Fabien Roussel prêt à repartir en campagne
Interrogé ce mardi 9 juin, le secrétaire national du PCF, Fabien Roussel, a confirmé ne pas écarter l’idée de briguer un second mandat présidentiel. « La question se pose, et je ne dis pas non », a-t-il déclaré, laissant entendre qu’il pourrait de nouveau être le candidat de son parti, cinq ans après avoir obtenu 2,3 % des suffrages en 2022. Selon lui, la validation interne d’une candidature autonome « donne une légitimité à cette perspective ». Il a toutefois précisé que la décision finale reviendrait aux instances du parti.
Des distances affirmées avec Jean-Luc Mélenchon et LFI
Dans ses déclarations, Fabien Roussel a pris soin de distinguer la ligne politique des communistes de celle de La France insoumise (LFI). « Nous sommes différents de LFI », a-t-il martelé, estimant qu’il n’existe « pas une seule gauche qui serait représentée par Jean-Luc Mélenchon ». Cette prise de position intervient dans un contexte de tensions récurrentes entre les deux formations, qui peinent à s’entendre sur une stratégie commune pour 2027. Le secrétaire national du PCF a souligné que son parti défend une « gauche de transformation sociale, ancrée dans les territoires et les luttes, mais aussi responsable et républicaine », en opposition implicite à la radicalité attribuée à LFI.
Un congrès du PCF en perspective
La feuille de route électorale du PCF devrait être précisée lors de son prochain congrès, prévu dans les mois à venir. Ce rendez-vous interne sera l’occasion de trancher formellement sur la stratégie présidentielle et le choix du ou de la candidate. Fabien Roussel a indiqué que le parti devra « construire une dynamique collective » et que son éventuelle candidature ne serait qu’un élément d’un projet plus large porté par l’ensemble des communistes.
Un paysage de gauche fragmenté
Cette décision du PCF ajoute une nouvelle pièce à un jeu déjà complexe à gauche. Alors que le Nouveau Front populaire (NFP), qui avait permis une union relative lors des législatives anticipées de 2024, semble en voie d’essoufflement, plusieurs formations (socialistes, écologistes, insoumis, communistes) peinent à s’accorder sur une candidature commune pour 2027. Le choix des militants communistes de faire cavalier seul pourrait compliquer les discussions, mais Roussel assure que son parti « reste ouvert à des convergences sur des projets », sans pour autant accepter un effacement derrière une autre force politique.

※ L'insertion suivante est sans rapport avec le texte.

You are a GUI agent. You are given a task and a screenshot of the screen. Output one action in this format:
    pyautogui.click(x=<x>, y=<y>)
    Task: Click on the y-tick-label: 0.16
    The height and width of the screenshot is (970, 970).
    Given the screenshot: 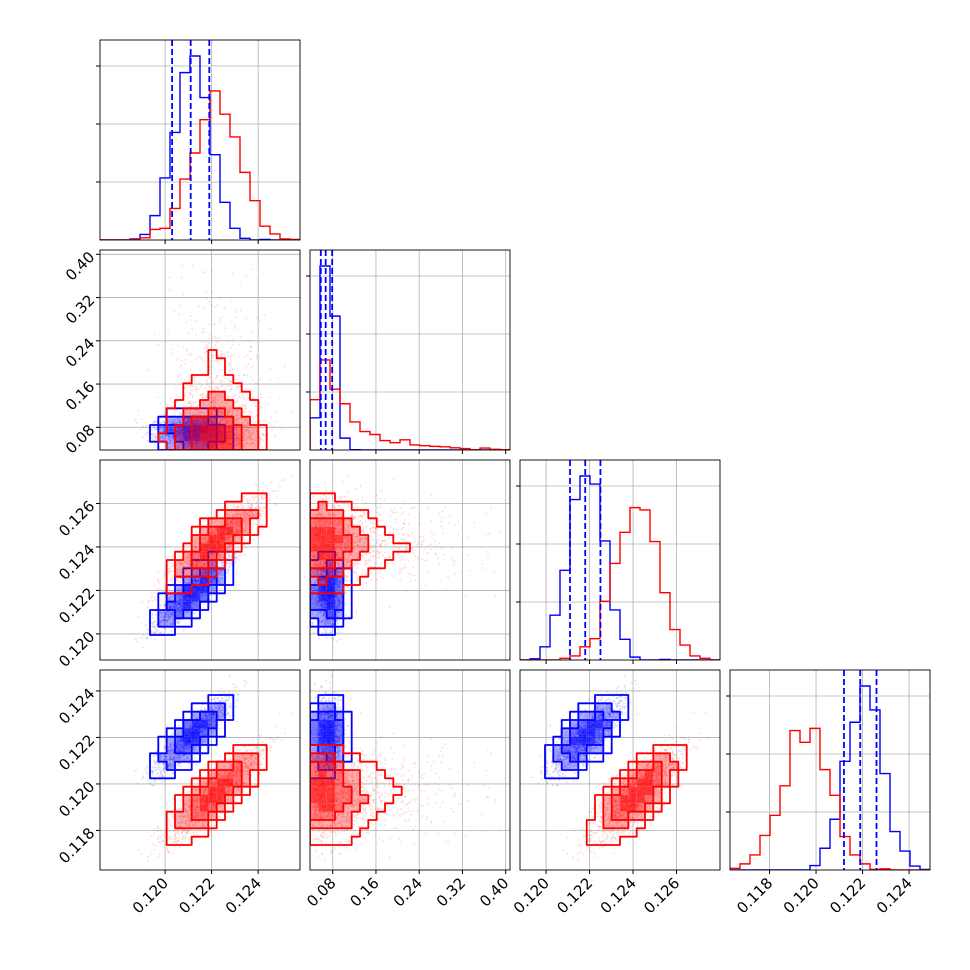 What is the action you would take?
    pyautogui.click(x=80, y=396)
    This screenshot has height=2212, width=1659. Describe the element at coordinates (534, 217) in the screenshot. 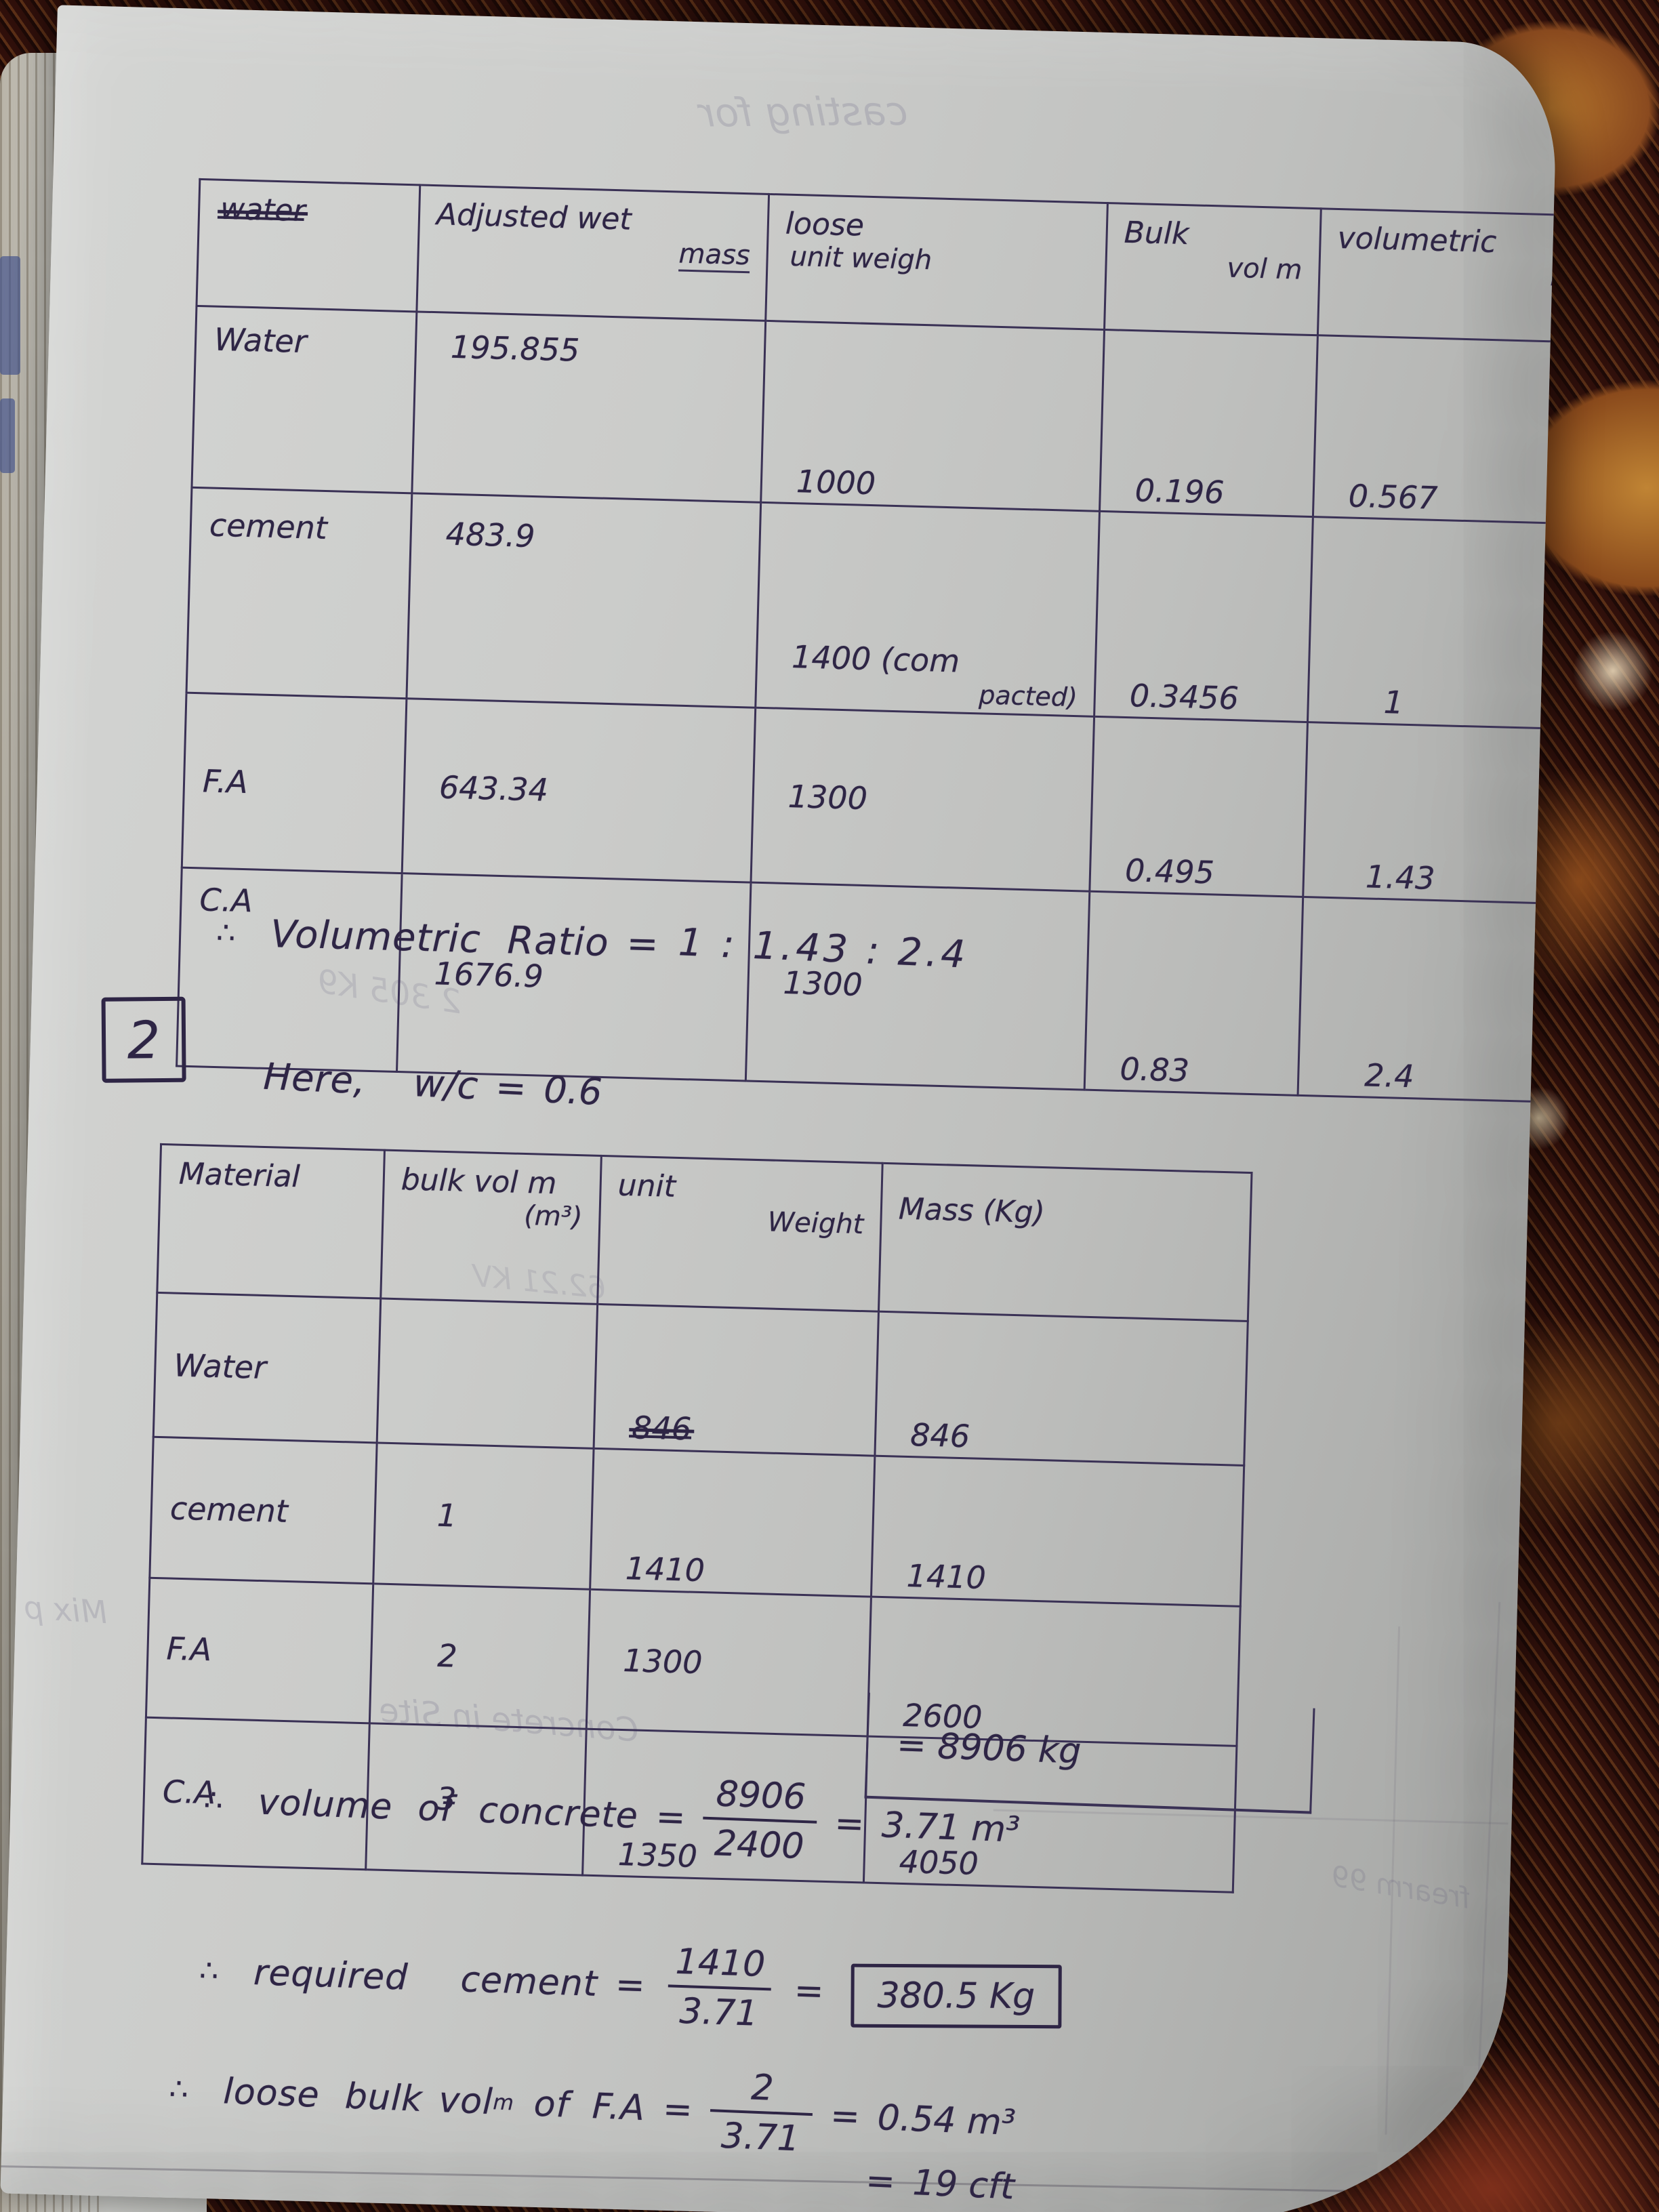

I see `t1-header-adjusted-line1: Adjusted wet` at that location.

Vers une candidature communiste revendiquée
En validant une candidature autonome, le PCF semble vouloir exister par lui-même dans le débat présidentiel, plutôt que de se fondre dans une candidature unitaire dominée par LFI. Pour Fabien Roussel, il s’agit de redonner une visibilité au communisme français, après des années de déclin électoral. Le secrétaire national a conclu en affirmant que « les communistes ont leur mot à dire dans le débat national », et que le parti entend peser sur les orientations du pays, quelles que soient les alliances à venir.